#### [EXERCISE BRIEF]
I would like you to print all the records below exactly as they are.

[Collection entries]
╔══
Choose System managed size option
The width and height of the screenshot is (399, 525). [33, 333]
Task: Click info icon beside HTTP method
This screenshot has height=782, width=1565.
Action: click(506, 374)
╚══
#### [RESULT OF THIS EXERCISE]
Choose System managed size option
The width and height of the screenshot is (399, 525). [33, 333]
Task: Click info icon beside HTTP method
This screenshot has height=782, width=1565.
Action: click(506, 374)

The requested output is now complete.